CİLD       ALFABE       KONU       KABR-İ ŞERİFLER

ALFABE - CİLD                      1.   2.   3.   4.   5.   6.
     
 

EVLİYÂ HAYÂTINDAN SAHÎFELER

Anadolu velîlerinden Seyyid Ahmed Çapakçurî (rahmetullahi teâlâ aleyh) Bingöl'ün Kür köyünde H. 1246 da doğdu. Halk arasında Çapakçurlu Efendi olarak meşhur oldu. Çocukluğunda çobanlık yapıyordu. İlim öğrenmeye hevesli olmasına rağmen, bir medreseye gidemediğine çok üzülürdü. Bir gün dağda koyunları otlatırken tanımadığı bir zât ile karşılaştı. Biraz konuştuktan sonra Ahmed Çapakçurî derdini açtı. İlim öğrenmeye hevesli olduğunu, fakat mektebe gidemediğini söyledikten sonra gözleri yaşlı bir halde; "Efendim, 12 yaşındayım. Sâdece Fâtiha sûresini biliyorum." dedi. O zât kendisini teselli edip; "Allahü teâlâ seni ilim erbâbı eylesin. Sana faydalı ilim nasîb eylesin." diye duâda bulundu. Bu duâ bereketiyle bütün sıkıntılarını unutan Ahmed Çapakçurî eve sevinç içinde döndü. Henüz bir şey söylemeden babası onu alıp Palu'da meşhur âlim Ali Septî hazretlerine götürdü ve okutup terbiye etmesi için teslim etti.

Ali Septî'nin derslerinde ilim öğrenen Ahmed Çapakçurî kısa zamanda mânevî derecelere kavuştu. Hocasının vefâtından sonra Palu'dan ayrılarak Harput'a yerleşti. On dört seneye yakın burada kalarak, insanlara Allahü teâlânın emir ve yasaklarını bildirmek için çalıştı. Birçok talebe yetiştirdi. 1906 senesinde Urfa'nın Siverek ilçesine gitti. Sekiz sene burada, iki sene de Viranşehir ilçesinde kaldıktan sonra 1916'da Harput'a döndü.

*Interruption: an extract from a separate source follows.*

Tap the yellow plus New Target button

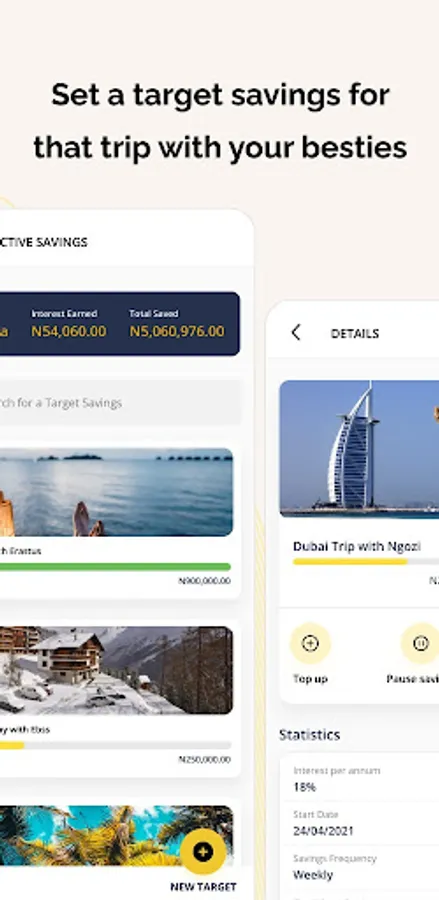[203, 852]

Ahmed Çapakçurî, Harput'ta olmadığı sırada yerine Hâfız Tevfik Efendi vekâlet etti. Bu sırada 93 Harbi devâm ediyordu. Rus orduları Bingöl'e yaklaşmıştı. Harput'un ileri gelenleri Hâfız Tevfik Efendiye gelerek; "Efendim düşman kapımıza dayandı. Ne yapalım; cepheye mi gidelim, yoksa bu diyârı terk mi edelim?" deyince, o; "Şimdi bir şey demek istemiyorum. Seyyid Ahmed Çapakçurî'ye bir mektupla bildireceğim. Verecekleri karar inşâallah hayrımıza olur!" buyurdu. Daha sonra şu mektubu yazdı: "Efendim! Rus askeri Bingöl'ü geçti. Buradaki ahâlinin bir kısmı göç etti. Bir kısmı cepheye gitti. Bir kısmı da bize gelip ne yapmaları gerektiğini soruyor. Bâzı kararsızlar da Harput'tan çıkalım mı? diye suâl ettiler. Allahü teâlânın selâmı üzerinize olsun. Vesselâm!.."

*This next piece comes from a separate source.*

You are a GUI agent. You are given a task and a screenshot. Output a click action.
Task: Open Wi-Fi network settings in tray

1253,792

Seyyid Ahmed Çapakçurî bu mektubu alınca; "Mektubunuzu aldık. Allahü teâlâ cepheye gidenden de gitmeyenden de, göç edenden de göç etmeyenden de râzı olsun. Fakat Ruslar artık ilerleyemeyecek. İki gün sonra da çekilecekler. Harput'u terk etmeyin kardeşlerim." cevâbını yazdı. Bir süre sonra top sesleri Harput'ta duyulmaz oldu. Ahmed Çapakçurî'nin dediği gibi iki gün sonra da Bingöl'den çekildiler.